Muslim boys get circumcised when they reach puberty—at some point between the ages of seven and eleven years. The boy whose party we attended was on the young end of that range. By the time we met him he had been wearing his sultan’s costume—standard attire for the occasion—for several days. A young man about to be circumcised is treated like royalty during the one-week buildup to the surgical event. His parents keep him in the public eye, taking him from mosque to mosque and making the rounds of relatives’ and friends’ homes. Then the evening before the actual circumcision they throw a party.
The party we attended was a big one, with 400-plus people gathered in a large banquet hall of the rural resort-hotel where we were staying. Our Muslim guide encouraged us to look in on the festivities—“They love to have visitors,” she said. Sure enough, the members of our American group were greeted as welcome guests, with the boy and his parents posing for photos with us.
One of our fellow travelers, a veteran of Turkey tours, told me that he had once witnessed a circumcision party where the young “sultan” arrived by helicopter amid great fanfare. This party was not quite that spectacular, but it was certainly a lavish affair, with clowns and face-painting for the children, and a number of dancing groups in traditional garb, each of them executing lengthy ritualized routines.

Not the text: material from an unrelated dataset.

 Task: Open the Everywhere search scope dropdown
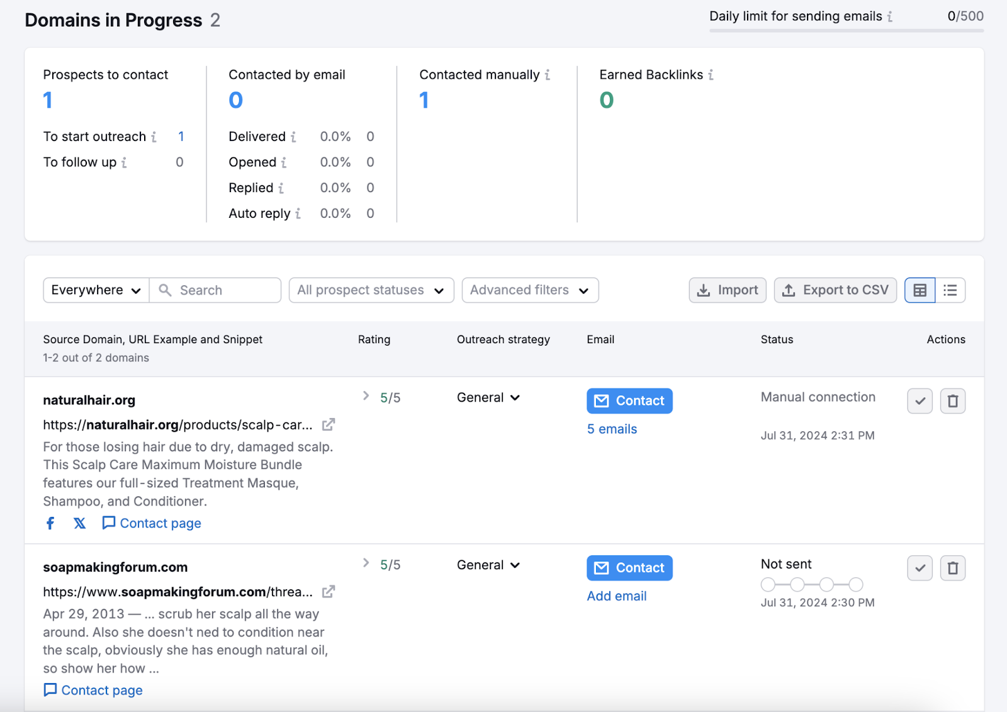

The party-goers seemed to be enjoying themselves immensely—with the obvious exception of the guest of honor. The young boy seemed forlorn; my guess is that he was not looking forward to the next day’s surgical culmination of his week of local fame.
While the guests were being served a meal that consisted of at least a dozen courses, a man on the platform played on a keyboard. The tunes were familiar to American ears. When the strains of “I Did It My Way” filled the air, I glanced at the boy, imagining that if he knew the message of the song he would appreciate its sentiments, even wishing that he could choose for himself how the next few days would go. He showed no evidence of familiarity with the tune.
Neither did he pay any attention to the next number the keyboardist played: “Amazing grace, how sweet the sound.” But at that point, I prayed a silent prayer on his behalf—that there might come a day when he would learn the message of that song, and come to take deep delight in the sweetness of its sound.